→ **Task brief**:
Tally the lines of the data that include the word "Select". Only the number is to be returned.

***** Record excerpts

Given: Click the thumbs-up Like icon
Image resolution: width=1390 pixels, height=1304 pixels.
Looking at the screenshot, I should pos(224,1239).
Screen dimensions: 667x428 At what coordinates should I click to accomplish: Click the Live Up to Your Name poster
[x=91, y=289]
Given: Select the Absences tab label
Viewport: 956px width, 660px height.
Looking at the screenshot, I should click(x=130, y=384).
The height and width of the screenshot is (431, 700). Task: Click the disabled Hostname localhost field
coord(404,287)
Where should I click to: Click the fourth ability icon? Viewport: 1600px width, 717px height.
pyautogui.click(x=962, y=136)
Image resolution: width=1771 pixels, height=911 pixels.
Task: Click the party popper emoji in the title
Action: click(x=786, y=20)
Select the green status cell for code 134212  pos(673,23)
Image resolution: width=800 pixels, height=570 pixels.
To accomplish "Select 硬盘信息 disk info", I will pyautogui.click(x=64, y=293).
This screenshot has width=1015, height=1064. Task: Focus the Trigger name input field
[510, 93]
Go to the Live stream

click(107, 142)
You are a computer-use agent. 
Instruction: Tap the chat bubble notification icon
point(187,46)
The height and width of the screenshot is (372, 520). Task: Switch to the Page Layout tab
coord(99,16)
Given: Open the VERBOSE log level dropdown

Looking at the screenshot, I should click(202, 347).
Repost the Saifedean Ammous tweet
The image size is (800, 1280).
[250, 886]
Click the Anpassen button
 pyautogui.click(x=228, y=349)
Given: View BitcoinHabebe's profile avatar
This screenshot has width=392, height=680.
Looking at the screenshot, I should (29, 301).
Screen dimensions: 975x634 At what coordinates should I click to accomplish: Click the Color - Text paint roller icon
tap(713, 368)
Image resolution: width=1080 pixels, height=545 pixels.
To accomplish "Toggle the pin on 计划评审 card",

**********

→ **Answer to this task**:
3